Mangas desiguais  1)  UMA MANGA DIFERENTE DA OUTRA

De todas as incongruências do políptico, nenhuma como esta revela tão claramente a intencionalidade do pintor. O exame das pequenas reproduções dos painéis que se encontram em livros ou no desdobrável do Museu de Arte Antiga, não é muito esclarecedor porque uma das mangas da mulher de vermelho é um pouco cortada, já que os painéis são quase sempre ligeiramente amputados nas reproduções e, mais uma vez, o pintor aproveita os seus limites extremos para disfarçar a sua mensagem.

O que o visionamento directo revela é o seguinte: a manga do vestido vermelho próxima do limite esquerdo do painel é completamente diferente da outra, não de forma que possa ser atribuída a alguma moda conhecida ou artifício de representação artística, mas de uma maneira gritante que implica a proposta de adivinha ou charada: a primeira manga é apertada, a segunda frouxa; a primeira sugere um vestido novo e bem confeccionado, a outra sugere o contrário de forma enfática. O efeito da manga frouxa é extraordinariamente sublinhado pela forma como pende do ombro e se afeiçoa mal ao braço da figura que a enverga. A diferença entre as duas curiosas mangas de um mesmo vestido é reforçada perto dos pulsos e pelo anel de pelo que cinge uma delas.

Como interpretar tudo isto? A seu tempo integraremos esta anomalia no contexto global. Por agora, limitamo-nos a referir a improbabilidade da única explicação que às vezes (raramente) é avançada: não se trata de uma moda porque as modas de mangas diferentes que historicamente se verificaram (raras e usualmente no vestuário masculino) implicaram por vezes diferenças de cor, mas não tanto de feitio e muito menos de estado de apresentação. Nunca, em época alguma, se confeccionaram vestidos apertados de um lado e frouxos do outro, ou novos de um lado e usados do outro, e é exactamente essa a impressão que as mangas vermelhas transmitem.

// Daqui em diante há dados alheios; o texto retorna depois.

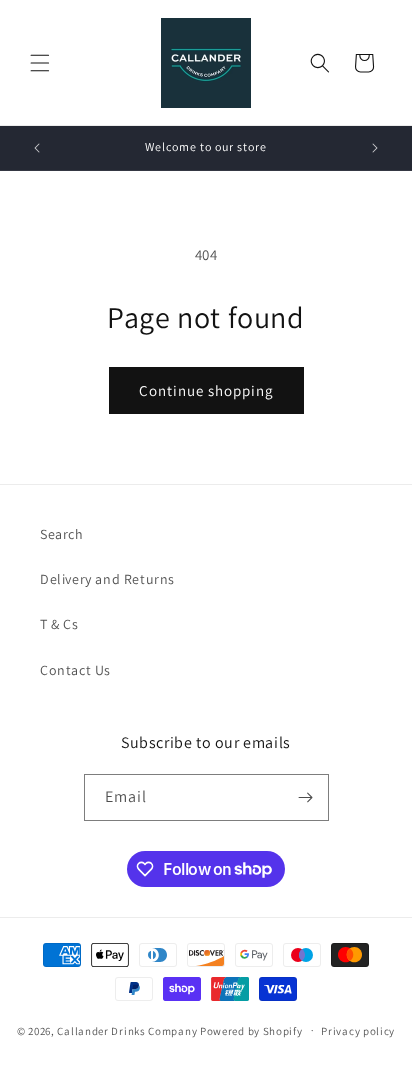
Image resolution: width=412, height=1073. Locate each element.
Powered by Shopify (251, 1030)
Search (62, 534)
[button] (40, 63)
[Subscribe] (306, 797)
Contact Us (75, 670)
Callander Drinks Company (127, 1030)
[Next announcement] (375, 148)
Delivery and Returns (107, 579)
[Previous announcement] (37, 148)
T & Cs (59, 624)
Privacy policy (358, 1031)
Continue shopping (206, 390)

Deixamos por agora ao leitor a descoberta do que podem representar mangas apertadas ou frouxas e anéis de pelo enquadrando gestos humanos de todos os tempos, na esperança de que a percepção da charada no seio do políptico dos mil equívocos vá aumentando desse modo. Um psicanalista moderno faria todo um processo de motivação subconsciente ao pintor – semelhante aos que têm sido feitos a Bosch, ignorando que uma pintura não é um sonho e que os símbolos pintados têm a sua primeira tradução na mente consciente que os invoca – mas a intenção das mangas vermelhas tornar-se-á bem visível quando adiante as integrarmos na rede simbólica global e confirmarmos o seu significado através do desenho subjacente à pintura, desvendado há alguns anos atrás. Notemos entrementes que a tese da veneração vicentina evita a todo o custo o simples registo das excêntricas mangas sem paralelo iconográfico conhecido...

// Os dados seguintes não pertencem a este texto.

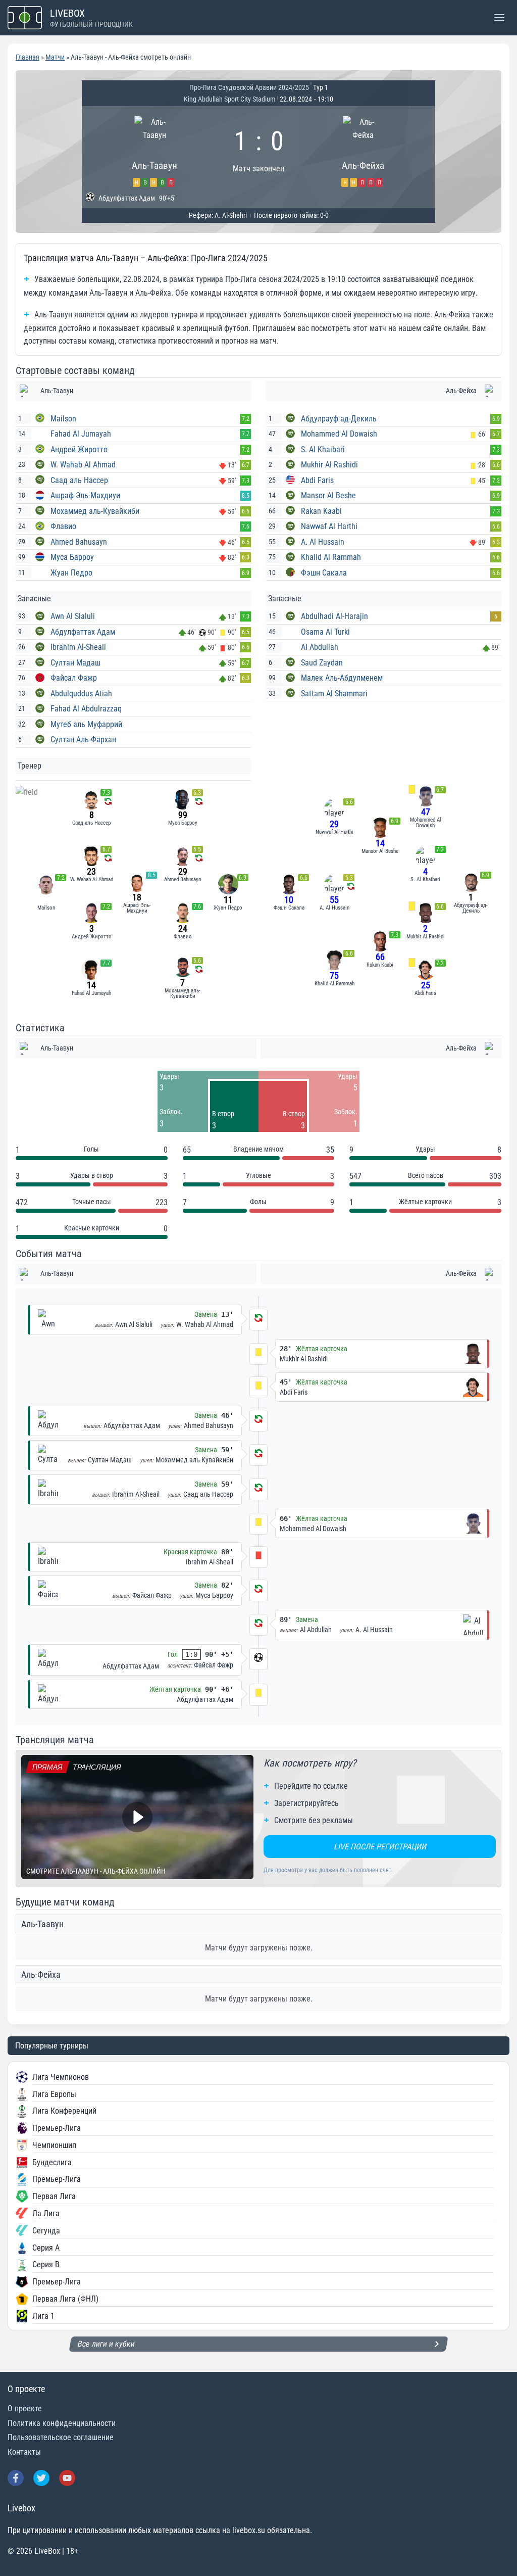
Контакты (24, 2452)
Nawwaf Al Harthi (329, 526)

Livro central  2)  UM LIVRO DESCONTÍNUO

A fascinante particularidade do livro central é a de poder ser lido, mas não como um livro normal onde as páginas obedecem a uma sequência realista. Enquanto os outros dois livros (um fechado, debaixo do braço da figura que ocupa o ângulo superior direito do painel do Arcebispo; outro ilegível nas mãos da figura vestida de negro do painel da Relíquia) parecem ser simples emblemas para caracterizar as figuras que os exibem, o livro central contém elementos que apontam numa direcção diferente. A representação de livros nas mãos dos seus leitores e voltados para os mesmos é vulgar na pintura do séc. XV; o da figura central dos painéis, porém, está orientado na direcção de uma das personagens (e do observador) de um modo que aponta ostensivamente a sua importância. Os fragmentos de linhas em latim pertencentes a páginas diferentes são igualmente pouco usuais: as duas primeiras páginas que deveriam ser contínuas não o são, e a terceira mostra uma sequência evanescente de caracteres que parece enquadrar-se bem na hipótese da charada: se o pintor se dá ao trabalho de ocultar em parte as duas primeiras páginas para nos mostrar uma dezena de palavras parcialmente legíveis da terceira, isso pode ser interpretado como um convite à decifração do todas elas.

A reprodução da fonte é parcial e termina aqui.